Temps clones your linked GitHub, GitLab, or other Git repository when a deployment is triggered. It inspects the source tree to detect your language and framework automatically, so you do not need to specify them in advance.

Step 2: Build your application

If your repository includes a Dockerfile, Temps uses it directly — supporting all Docker features and build arguments with layer caching for faster rebuilds. If there is no Dockerfile, Temps detects your language and generates one automatically using Nixpacks. This covers Node.js, Python, Rust, Go, Java, Ruby, PHP, and more with zero configuration.

Step 3: Configure environment

Environment variables are injected into the container at runtime. Secrets are stored encrypted and are never written to the image. You can define variables at the project level (shared across all environments) or at the environment level (scoped to dev, staging, or production).
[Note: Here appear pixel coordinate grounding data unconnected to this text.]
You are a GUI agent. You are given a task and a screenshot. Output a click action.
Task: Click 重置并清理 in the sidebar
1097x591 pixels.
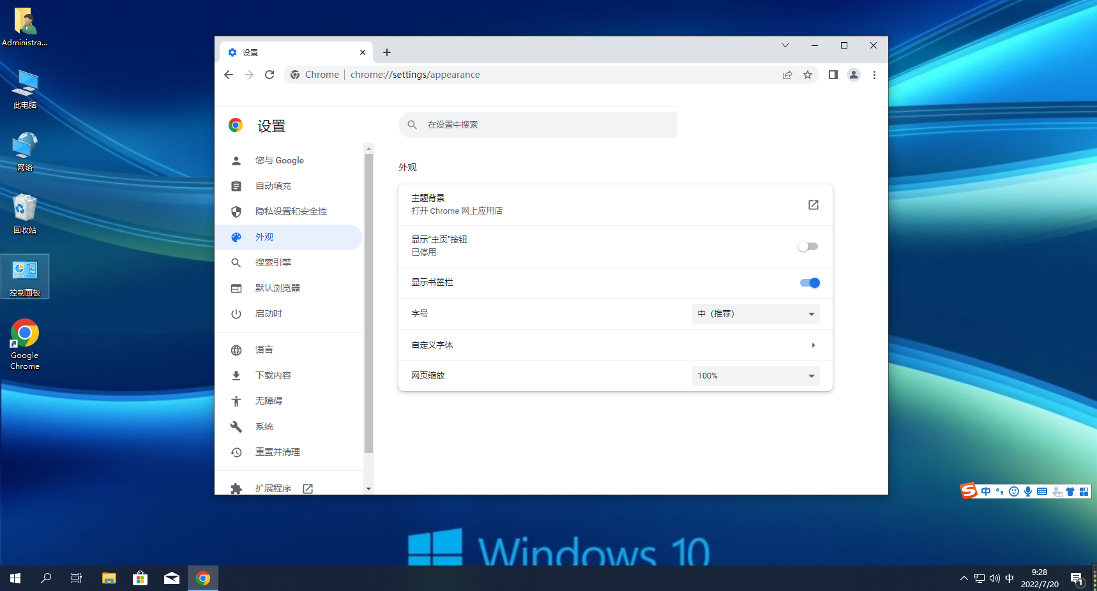278,452
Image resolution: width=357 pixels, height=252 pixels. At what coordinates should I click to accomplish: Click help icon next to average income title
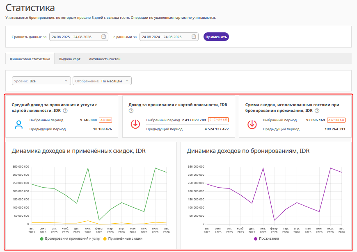click(65, 111)
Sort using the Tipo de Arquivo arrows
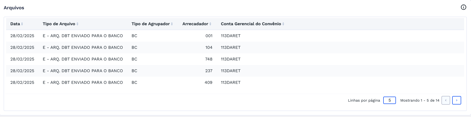The image size is (471, 117). 77,24
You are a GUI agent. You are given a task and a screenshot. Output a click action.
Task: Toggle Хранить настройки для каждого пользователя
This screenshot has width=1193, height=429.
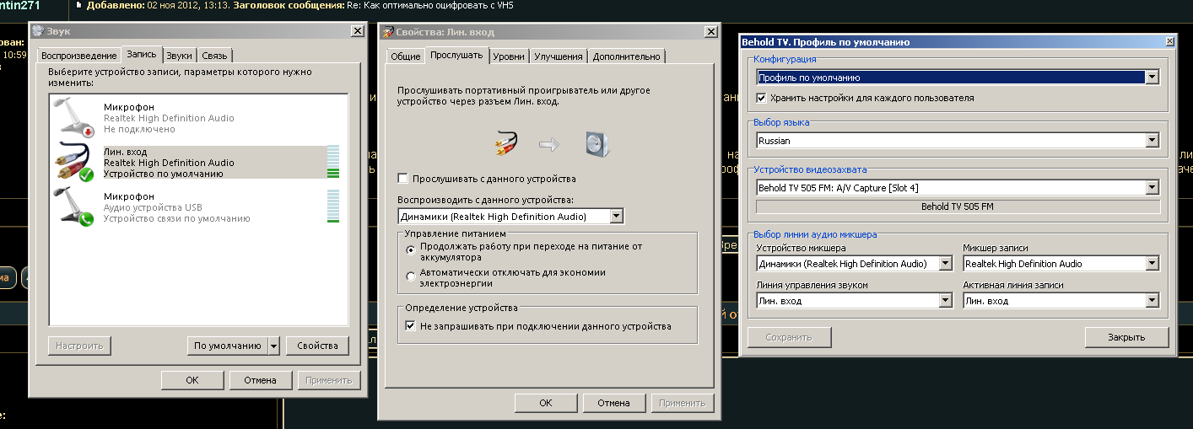point(762,98)
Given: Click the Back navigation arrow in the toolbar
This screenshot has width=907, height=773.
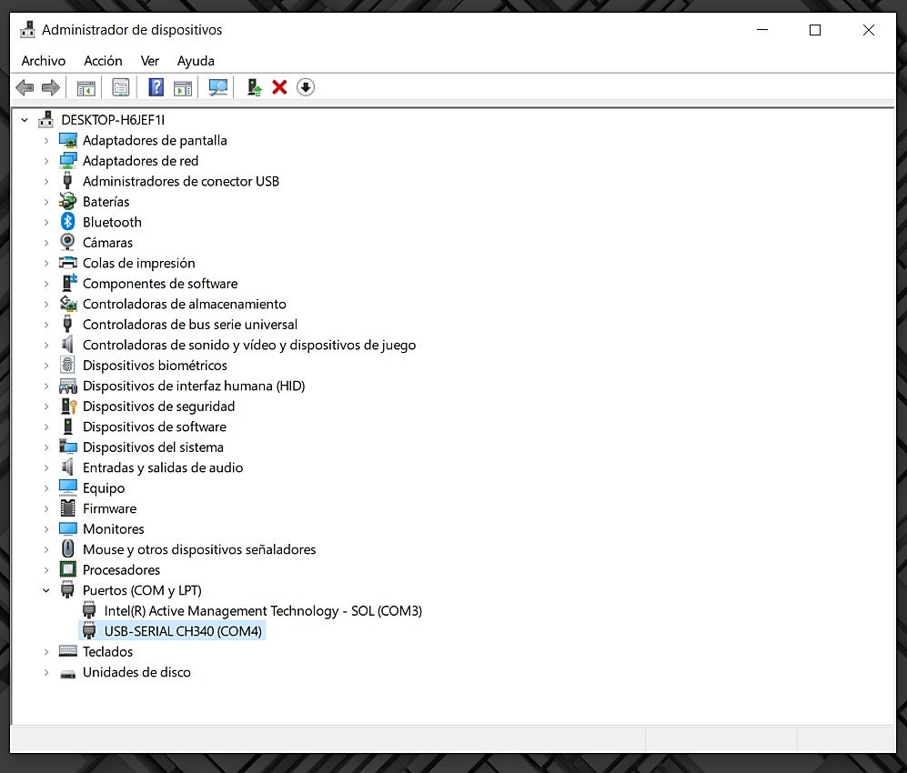Looking at the screenshot, I should [25, 86].
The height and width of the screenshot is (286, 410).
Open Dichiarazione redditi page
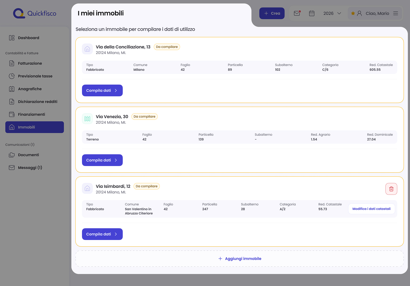(38, 102)

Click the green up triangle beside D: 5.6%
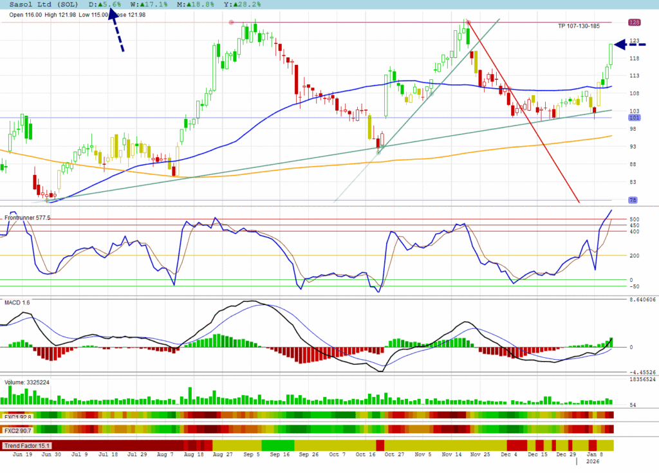click(x=100, y=5)
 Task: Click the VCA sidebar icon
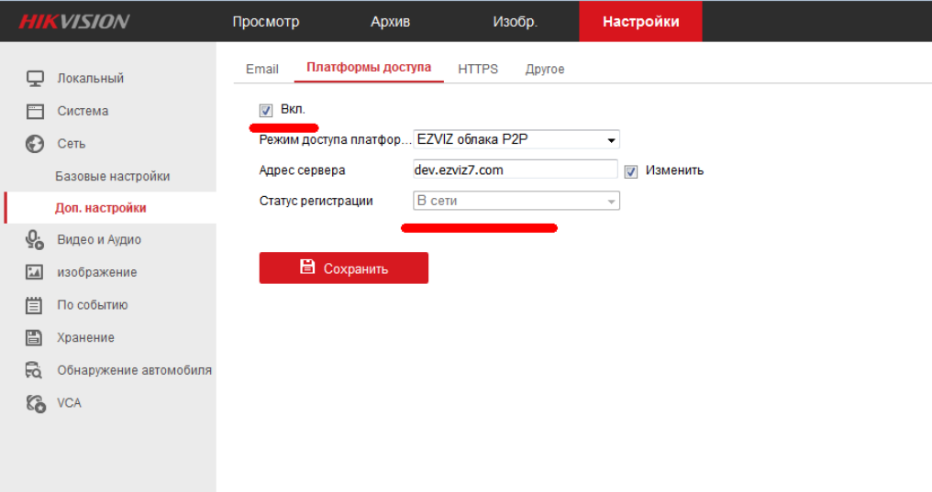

Managed database credentials are injected automatically when you attach a database.

Step 4: Deploy container

Temps starts the container with your configured environment variables and resource limits. Health checks run against your configured endpoint to confirm the application is responsive before traffic is routed. If the container fails to start, Temps retries automatically and records the failure in deployment logs.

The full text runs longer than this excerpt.